Our interaction term is group_size*on_campus, which we include because we suspect the value of one predictor will depend on the value of the other (for instance, we assume Group Size values are dramatically smaller for students who live off campus due to lack of opportunity to form an in-person connection from one that was previously virtual). To interpret this interaction term, we must do so in the context of the other predictors. If we add the beta values for the Intercept, group_size, on_campus, and the interaction term, we receive a value of about 0.11. Essentially, this means that if we increase a student's group_size by 1 and change campus status from off to on, we can expect a predicted change of satisfaction from -0.66 to 0.11. Such a change from a largely negative to a positive social experience during the hybrid COVID semester may warrant revised attention from the administration.
Visualization
The first two figures represent estimated averages through posterior distributions on conditional expectations. In Figure 1, we examine the estimated average satisfaction for on-campus students with Group Sizes 0-10 and 15 and 20. We gather that as Group Size increases, overall social satisfaction tends to also positively increase.
In Figure 2, we examine the predicted average difference in social satisfaction between on campus students who have group sizes of 5 and those with group sizes of 0. There appears a median predicted average difference in satisfaction of roughly 0.27 in favor of those with the larger group size.
Rather than modeling predicted average distributions after conditional expectations of student characteristics, Figures 3 to 5 model outputs directly through posterior probability distributions. Figure 3, using our flagship model, displays the predicted probability distribution for social satisfaction between students living on and off campus. There appears to be a clear difference in predicted satisfactions between those living on and off campus, with those living off-campus expected to have a decidedly negative social experience compared to their on-campus counterparts.

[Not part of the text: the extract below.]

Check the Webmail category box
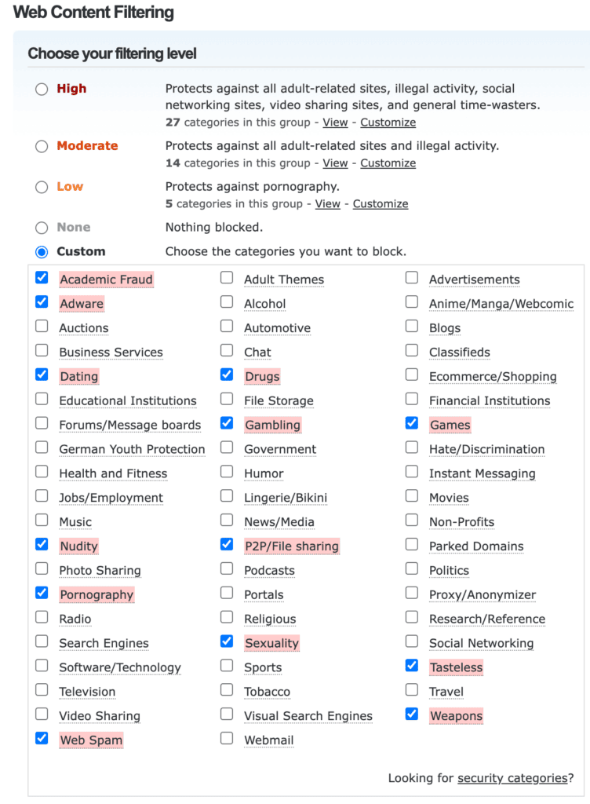The height and width of the screenshot is (804, 590). point(227,739)
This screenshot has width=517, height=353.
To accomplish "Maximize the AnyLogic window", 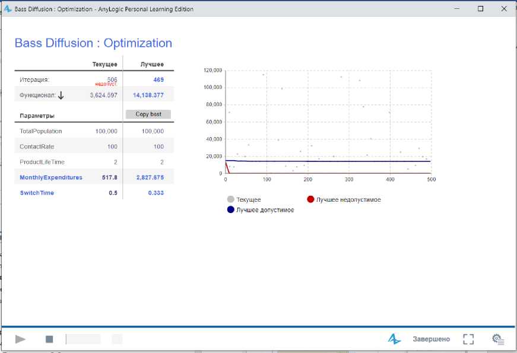I will [x=480, y=9].
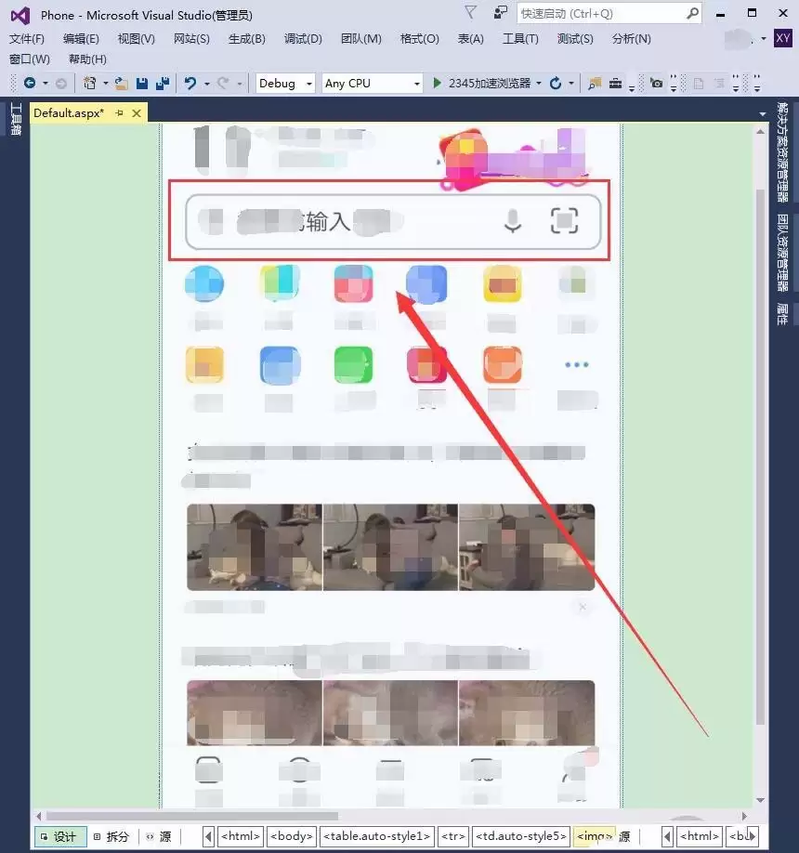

Through a new model specifying between two on-campus residential locations rather than whether a student is on or off campus, we regressed the location variable from our dataset onto satisfaction. We wanted to analyze differences between those living in the Yard and those living in the Quad, given a significant portion of first year students lived in the Quad due to de-densified housing (characteristically upperclassmen housing situated quite far from central campus). Figure 4 reveals a higher predicted distribution for satisfaction for those living in the Yard than those in the Quad, although there is immense overlap and the difference is not nearly as dramatic as on vs. off-campus social satisfaction in Figure 3.
Again using a new model similar to Figure 4, except regressing on-campus residential location on Group Size, we see a parallel disparity in the predicted distributions for Group Size between Quad and Yard first-years as the distributions for satisfaction. Yard students tend to have a higher predicted Group Size, although there is immense overlap. This makes sense, given that Yard students live in centrally located housing among a greater concentration of fellow first-years.